Já o representante da associação de motoristas do Rio de Janeiro (AMA-RJ), Marcelo Adifa afirmou à época ser contra o reconhecimento do vínculo empregatício. Declarou que “uma nova legislação não deve burocratizar as relações entre aplicativos e motoristas, mas garantir aos condutores direitos que eles hoje não possuem”.
4. Reforço de equipes e meios de fiscalização
Não só o número de trabalhadores informais cresceu no Brasil, mas a quantidade da força de trabalho como um todo também aumentou. O IBGE estima que 99,7 milhões de brasileiros tinham alguma forma de ocupação empregatícia no final de outubro de 2022. No entanto, o crescimento nesse contingente não acompanhou o número de auditores fiscais trabalhistas em serviço para o governo federal.
O Sindicato Nacional dos Auditores Fiscais do Trabalho (Sinait) calcula que 40% dos cargos deste setor estejam desocupados, já que não são abertos concursos públicos o suficiente. Atualmente, de acordo com o Sinait, há pouco mais de 2 mil servidores exercendo a função para inspecionar todo o mercado de trabalho brasileiro.
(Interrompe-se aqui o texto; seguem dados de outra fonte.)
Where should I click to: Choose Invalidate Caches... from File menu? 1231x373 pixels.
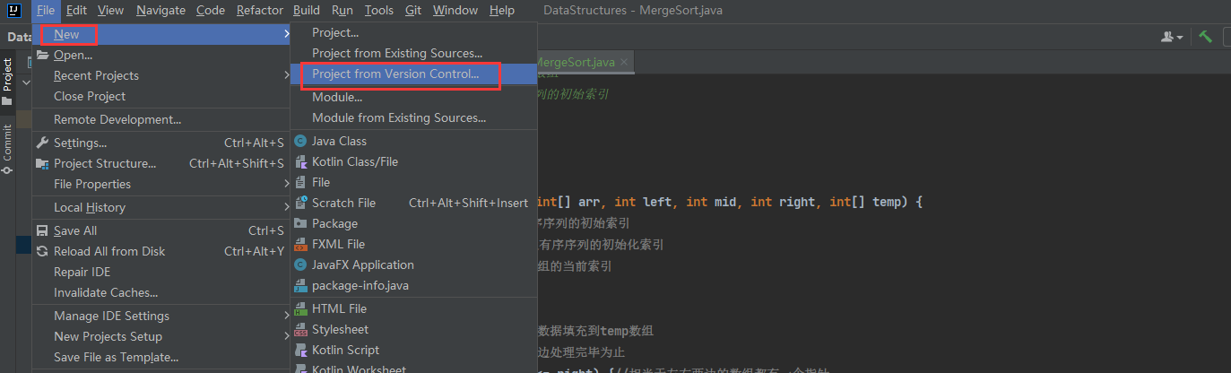[106, 292]
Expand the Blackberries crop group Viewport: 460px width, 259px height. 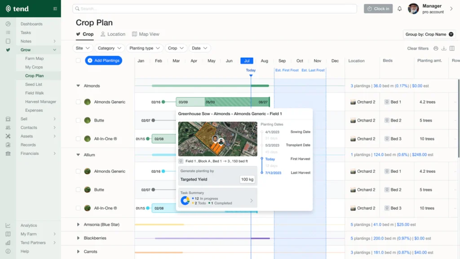78,238

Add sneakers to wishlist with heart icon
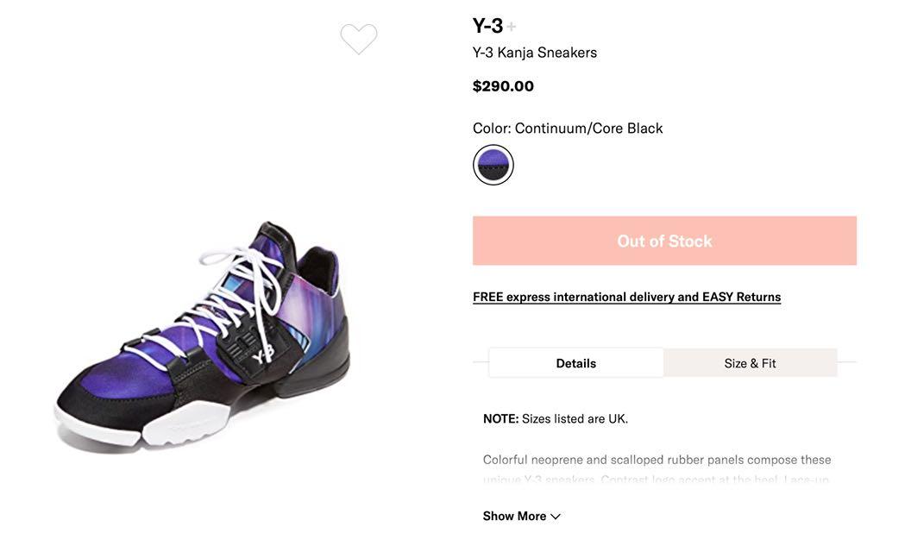(358, 39)
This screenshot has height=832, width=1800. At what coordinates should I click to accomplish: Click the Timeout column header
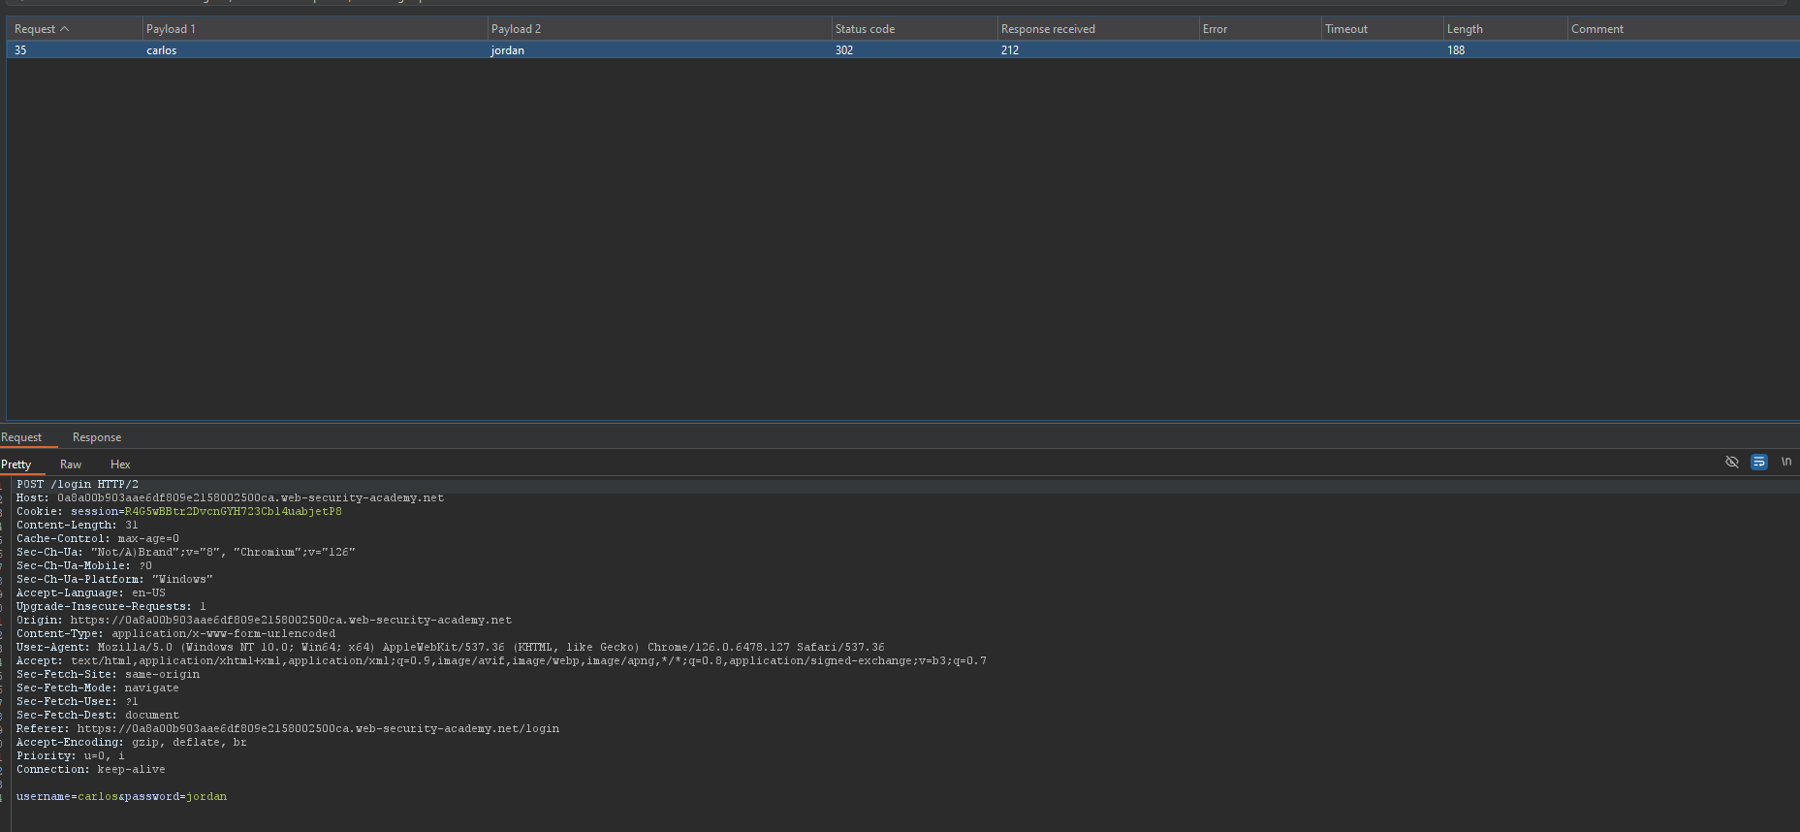pyautogui.click(x=1346, y=29)
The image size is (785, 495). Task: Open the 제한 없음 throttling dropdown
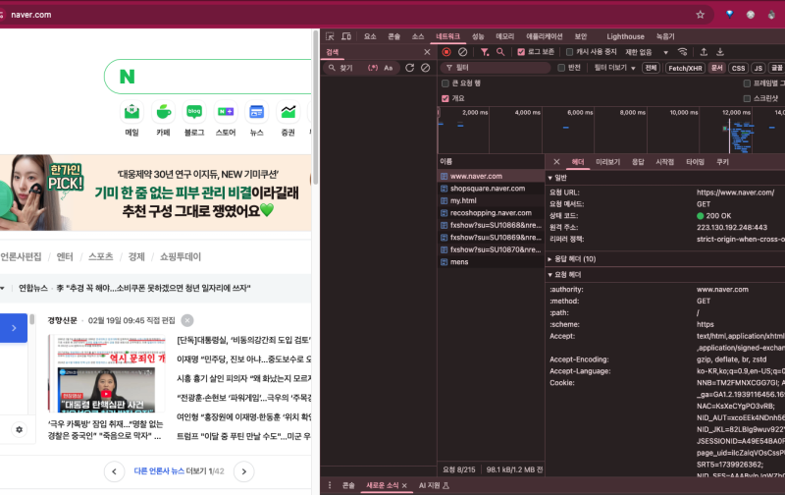click(645, 52)
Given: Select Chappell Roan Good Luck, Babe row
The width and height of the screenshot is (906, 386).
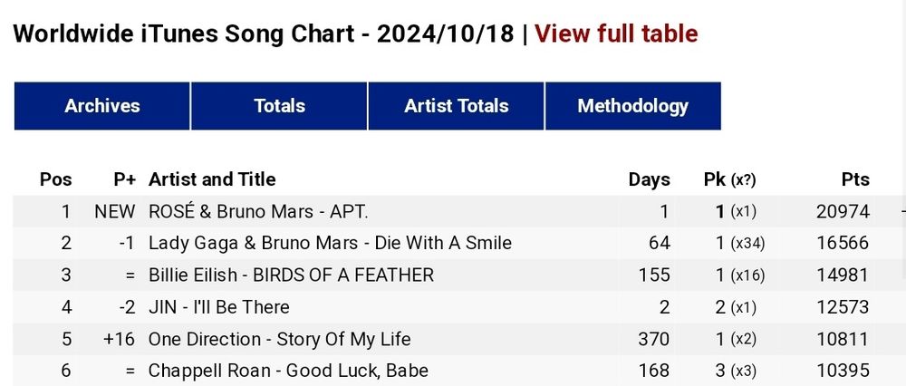Looking at the screenshot, I should [x=288, y=371].
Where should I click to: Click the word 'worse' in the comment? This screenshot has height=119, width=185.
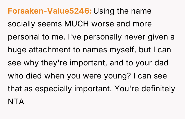click(x=103, y=24)
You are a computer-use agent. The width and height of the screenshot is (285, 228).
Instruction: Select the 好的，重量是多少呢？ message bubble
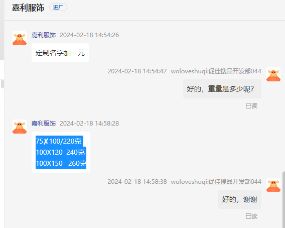click(222, 89)
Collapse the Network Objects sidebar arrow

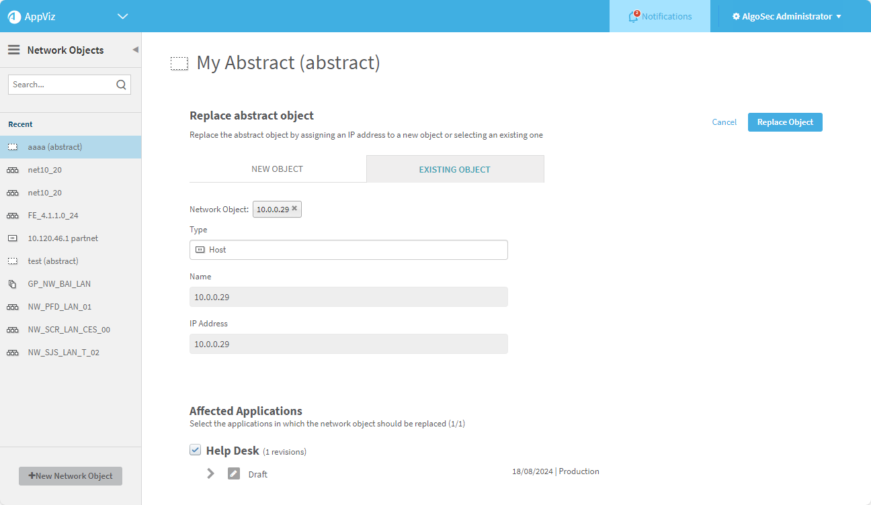135,50
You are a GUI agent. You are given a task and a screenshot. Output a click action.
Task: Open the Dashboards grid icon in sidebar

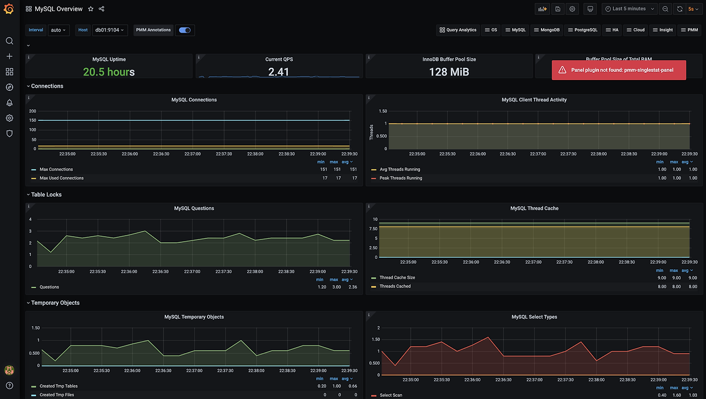pyautogui.click(x=9, y=72)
Outro aspecto importante para fortalecer a fiscalização é a revisão das portarias publicadas pelo governo de Jair Bolsonaro (PL) que enfraqueceram regras, como normas regulamentadoras (NRs) que balizam a gravidade e o valor de multas trabalhistas. Um exemplo foi uma tentativa de alterar as NRs incidentes sobre frigoríficos, em abril de 2021, fragilizando a proteção dos empregados deste setor.
“Tivemos normas enfraquecendo a própria fiscalização, tirando poderes do auditor fiscal, que é quem vai na ponta, que vai na fábrica, na propriedade rural. E ele que está na linha de frente para verificar as condições de trabalho”, afirma Colussi, da Anamatra.
5. Fortalecimento do Ministério do Trabalho
Quando os especialistas falam em retomar a importância do Ministério do Trabalho referem-se a sua função de ser o ponto de encontro central para a discussão dos principais problemas de direitos trabalhistas no país. Antes do governo Bolsonaro, o ministério abrigava, por exemplo, comissões de diálogo tripartite, entre trabalhadores, empregadores e governo, para alinhar ações governamentais sobre o mundo do trabalho.
Segundo Abramo, do Grupo de Trabalho de transição, é importante que o futuro ministério recrie tais espaços de participação. “Foram destruídos ou muito debilitados diversos espaços colegiados que compunham a estrutura do Ministério do Trabalho. Em toda a questão do diálogo social tripartite havia instâncias de prevenção e erradição do trabalho escravo e do trabalho infantil, que eram inclusive referências internacionais, mas foram extintas ou precarizadas.”
Além disso, recursos financeiros adequados para a pasta continuam a ser fundamentais. A Repórter Brasil mostrou que no final deste ano, após os sucessivos cortes no orçamento trabalhista, as equipes que investigam denúncias de violações em Minas Gerais ficaram sem recursos para realizar operações. A falta de dinheiro prejudicou não só a inspeção de casos de trabalho escravo ou infantil, mas todas as ações de combate à informalidade, prevenção de acidentes e doenças ocupacionais do ministério no Estado.
“A gente sabe que uma das decisões dos primeiros anos de Bolsonaro — e que há unanimidade que teve repercussão negativa — foi extinguir o Ministério do Trabalho e torná-lo uma secretaria do Ministério da Economia. Não significa apenas perda de pessoal e orçamento, mas reflete que o trabalho está subordinado a uma visão muito financeira”, observa Abramo.